Presumably the money would be used for smoking prevention and cessation (programs that help people stop smoking). However, there was—and is—plenty of leeway in how the states can use the quite sizable amounts of money. Although the agreement was signed in 1998, as recently as in 2024 the state of North Carolina received $139.6 million from the settlement. In announcing the state’s receipt of the funds, Josh Stein, attorney general of North Carolina, said that $17.5 million would be used for economic growth in rural counties.[2]

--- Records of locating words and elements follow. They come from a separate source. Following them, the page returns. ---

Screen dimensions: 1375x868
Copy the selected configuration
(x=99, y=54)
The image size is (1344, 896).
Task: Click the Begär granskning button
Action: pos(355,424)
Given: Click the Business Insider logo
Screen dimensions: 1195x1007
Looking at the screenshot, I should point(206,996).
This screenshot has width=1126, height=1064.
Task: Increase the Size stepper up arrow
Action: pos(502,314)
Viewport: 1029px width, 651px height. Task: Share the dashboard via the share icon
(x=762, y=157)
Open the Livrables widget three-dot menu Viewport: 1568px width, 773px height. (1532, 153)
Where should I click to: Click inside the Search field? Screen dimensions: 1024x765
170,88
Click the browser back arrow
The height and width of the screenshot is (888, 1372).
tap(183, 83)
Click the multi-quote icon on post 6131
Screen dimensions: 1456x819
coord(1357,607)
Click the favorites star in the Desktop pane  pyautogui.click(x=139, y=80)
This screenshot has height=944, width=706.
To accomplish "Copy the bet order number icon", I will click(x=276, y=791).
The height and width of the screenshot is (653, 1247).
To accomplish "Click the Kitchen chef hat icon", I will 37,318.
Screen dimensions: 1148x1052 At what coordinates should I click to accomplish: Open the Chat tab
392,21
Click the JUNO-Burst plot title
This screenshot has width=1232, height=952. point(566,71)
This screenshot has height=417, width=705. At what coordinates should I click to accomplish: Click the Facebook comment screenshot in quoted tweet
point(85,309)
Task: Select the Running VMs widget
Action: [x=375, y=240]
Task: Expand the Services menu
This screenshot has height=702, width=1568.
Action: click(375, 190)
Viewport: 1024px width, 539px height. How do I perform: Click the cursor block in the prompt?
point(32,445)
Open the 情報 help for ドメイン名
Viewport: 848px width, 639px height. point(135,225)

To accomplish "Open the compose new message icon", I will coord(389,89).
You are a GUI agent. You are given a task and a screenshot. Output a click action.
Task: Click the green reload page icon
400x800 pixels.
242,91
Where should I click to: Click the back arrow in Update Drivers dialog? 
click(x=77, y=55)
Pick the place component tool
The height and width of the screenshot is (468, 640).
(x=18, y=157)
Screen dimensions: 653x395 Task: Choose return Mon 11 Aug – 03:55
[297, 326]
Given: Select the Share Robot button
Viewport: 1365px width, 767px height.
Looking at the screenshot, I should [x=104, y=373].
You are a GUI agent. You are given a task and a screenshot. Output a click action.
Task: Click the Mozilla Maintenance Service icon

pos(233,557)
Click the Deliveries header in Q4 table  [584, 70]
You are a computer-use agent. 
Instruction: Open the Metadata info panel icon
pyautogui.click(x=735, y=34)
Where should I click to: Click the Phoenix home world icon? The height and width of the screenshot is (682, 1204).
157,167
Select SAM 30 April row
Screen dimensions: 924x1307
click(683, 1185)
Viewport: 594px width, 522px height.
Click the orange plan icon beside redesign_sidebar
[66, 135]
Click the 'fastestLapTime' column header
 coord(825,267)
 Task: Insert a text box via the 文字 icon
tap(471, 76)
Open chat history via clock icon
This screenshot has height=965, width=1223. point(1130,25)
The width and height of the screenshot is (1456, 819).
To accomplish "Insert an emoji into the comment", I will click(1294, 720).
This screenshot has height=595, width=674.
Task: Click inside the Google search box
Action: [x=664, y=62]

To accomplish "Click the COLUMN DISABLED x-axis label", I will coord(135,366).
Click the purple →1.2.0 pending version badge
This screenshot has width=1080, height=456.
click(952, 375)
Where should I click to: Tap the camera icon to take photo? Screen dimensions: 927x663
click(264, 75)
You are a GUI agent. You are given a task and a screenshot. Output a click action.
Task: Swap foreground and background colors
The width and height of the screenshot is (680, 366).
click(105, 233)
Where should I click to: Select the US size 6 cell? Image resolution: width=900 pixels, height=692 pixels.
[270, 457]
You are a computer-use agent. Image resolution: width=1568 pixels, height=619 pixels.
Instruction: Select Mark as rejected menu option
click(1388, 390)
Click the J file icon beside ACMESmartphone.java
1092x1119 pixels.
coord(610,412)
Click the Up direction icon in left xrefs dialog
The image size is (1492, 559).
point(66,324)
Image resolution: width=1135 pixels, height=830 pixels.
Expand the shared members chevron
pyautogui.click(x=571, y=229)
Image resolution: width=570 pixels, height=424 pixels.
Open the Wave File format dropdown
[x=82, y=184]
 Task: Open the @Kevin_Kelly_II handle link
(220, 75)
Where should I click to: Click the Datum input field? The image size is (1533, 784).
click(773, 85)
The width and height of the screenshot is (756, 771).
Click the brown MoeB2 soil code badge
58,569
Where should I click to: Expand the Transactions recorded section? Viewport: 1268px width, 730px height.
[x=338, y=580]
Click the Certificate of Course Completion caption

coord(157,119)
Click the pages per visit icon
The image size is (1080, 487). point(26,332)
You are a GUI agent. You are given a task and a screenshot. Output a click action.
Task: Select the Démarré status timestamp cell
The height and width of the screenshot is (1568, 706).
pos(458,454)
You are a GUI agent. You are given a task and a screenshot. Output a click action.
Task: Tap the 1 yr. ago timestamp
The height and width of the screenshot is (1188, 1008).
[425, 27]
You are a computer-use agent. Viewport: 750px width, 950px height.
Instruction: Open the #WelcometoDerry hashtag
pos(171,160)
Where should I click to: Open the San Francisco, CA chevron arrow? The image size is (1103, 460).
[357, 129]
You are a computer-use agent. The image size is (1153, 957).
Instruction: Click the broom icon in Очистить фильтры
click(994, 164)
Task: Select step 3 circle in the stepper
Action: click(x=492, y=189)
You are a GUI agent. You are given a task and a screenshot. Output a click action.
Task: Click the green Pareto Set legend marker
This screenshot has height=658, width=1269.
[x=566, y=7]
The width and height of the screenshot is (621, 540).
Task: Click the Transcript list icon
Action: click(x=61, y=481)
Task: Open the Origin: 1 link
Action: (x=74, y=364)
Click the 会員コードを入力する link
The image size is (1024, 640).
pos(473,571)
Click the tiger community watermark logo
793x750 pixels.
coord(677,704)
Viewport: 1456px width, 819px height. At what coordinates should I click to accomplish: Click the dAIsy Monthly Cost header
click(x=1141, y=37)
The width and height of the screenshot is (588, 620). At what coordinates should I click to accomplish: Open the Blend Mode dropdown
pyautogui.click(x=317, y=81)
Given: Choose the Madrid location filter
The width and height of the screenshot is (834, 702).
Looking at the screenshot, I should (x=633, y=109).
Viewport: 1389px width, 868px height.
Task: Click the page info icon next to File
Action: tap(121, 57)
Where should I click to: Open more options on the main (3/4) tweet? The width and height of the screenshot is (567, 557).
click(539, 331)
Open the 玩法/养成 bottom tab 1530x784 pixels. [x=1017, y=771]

Another big change took place in 2005. That year, the federal government initiated a “buyout” of tobacco farmers’ quotas. All tobacco farmers in the country who had been part of the price-protecting quota program would give those programs up—in return for a total of $10.1 billion![3] North Carolina farmers received a total of about $3.9 billion from the buyout [4] and many tobacco farmers retired However, those who stayed in the business could produce as much as they wanted under the buyout plan. And others could start farming if they wished.
Indeed, tobacco continues to be produced, even after the end of the quota program. While demand has declined in the United States, smoking globally has increased, and the United States produces much of the tobacco consumed. In 2024, North Carolina led the country in the amount of acreage devoted to tobacco farming.[5]